Stored dataset items:
= = = = = = =
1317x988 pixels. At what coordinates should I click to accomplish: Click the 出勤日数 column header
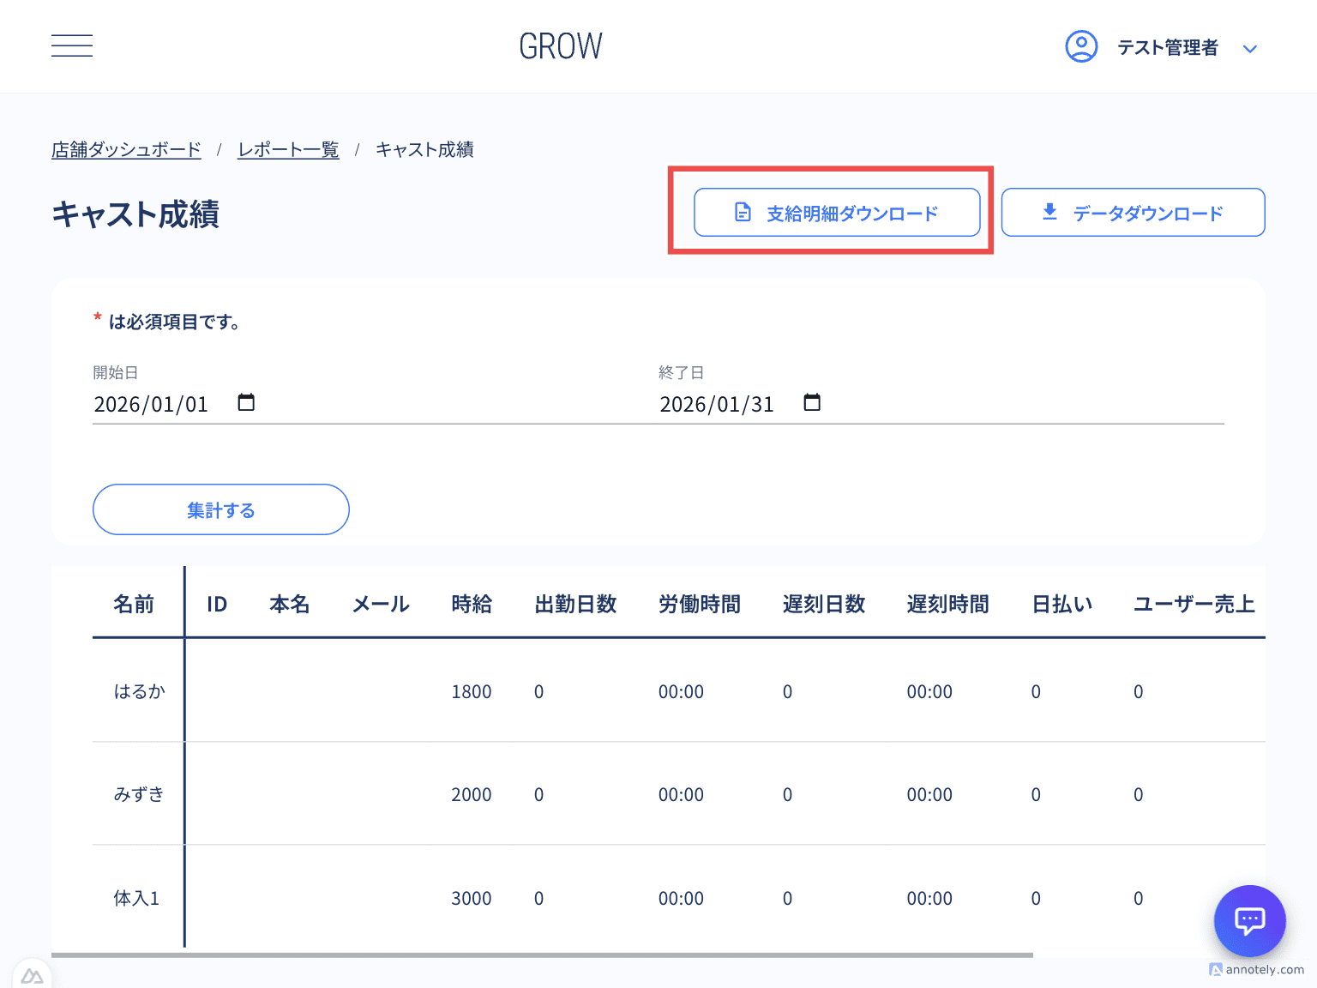click(x=575, y=605)
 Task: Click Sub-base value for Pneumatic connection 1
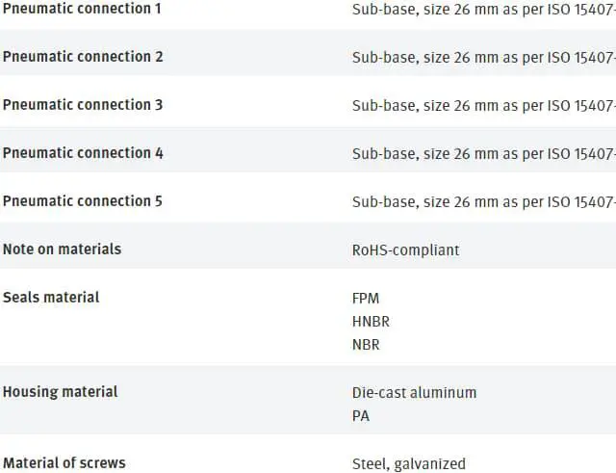point(484,10)
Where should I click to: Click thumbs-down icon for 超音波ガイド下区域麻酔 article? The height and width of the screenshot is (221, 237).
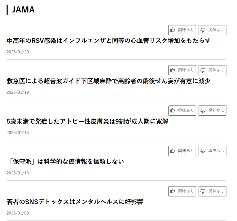(x=203, y=70)

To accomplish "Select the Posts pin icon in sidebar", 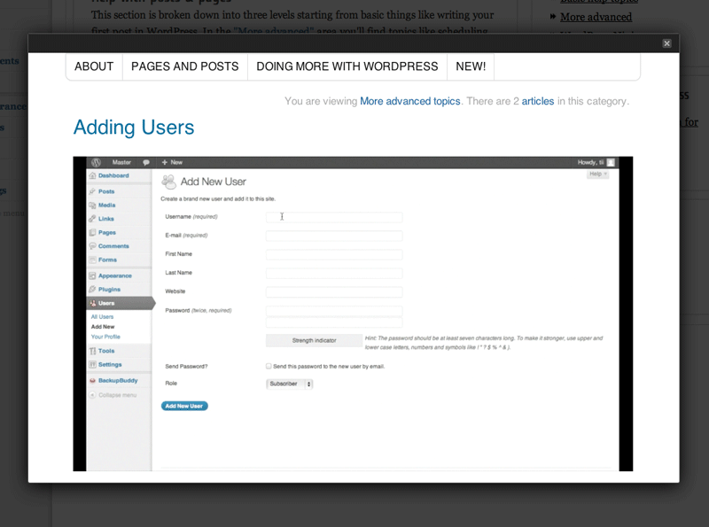I will click(93, 191).
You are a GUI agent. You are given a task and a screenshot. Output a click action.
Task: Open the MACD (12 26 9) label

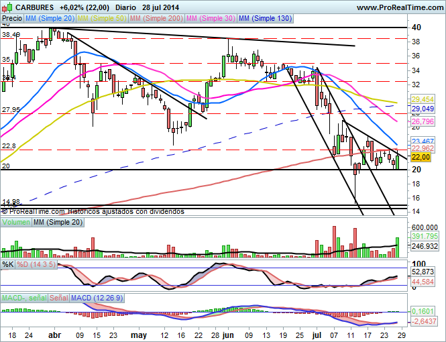pyautogui.click(x=97, y=297)
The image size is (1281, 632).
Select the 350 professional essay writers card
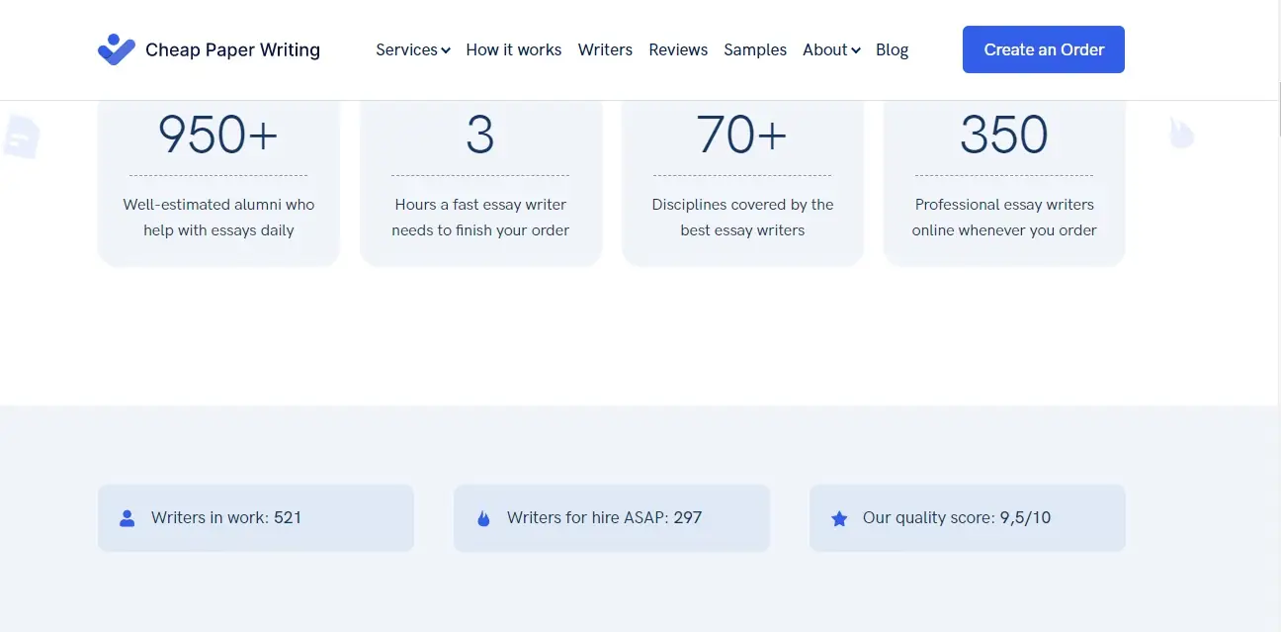tap(1004, 183)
= = = = = = =
▶ _Task brief_
Copy the lines starting at the line that contains "The image size is (1281, 632)." and running to the final line of the entries, inclusive; omit all pictures.

▶ _Written response_
The image size is (1281, 632).
Select the 350 professional essay writers card
tap(1004, 183)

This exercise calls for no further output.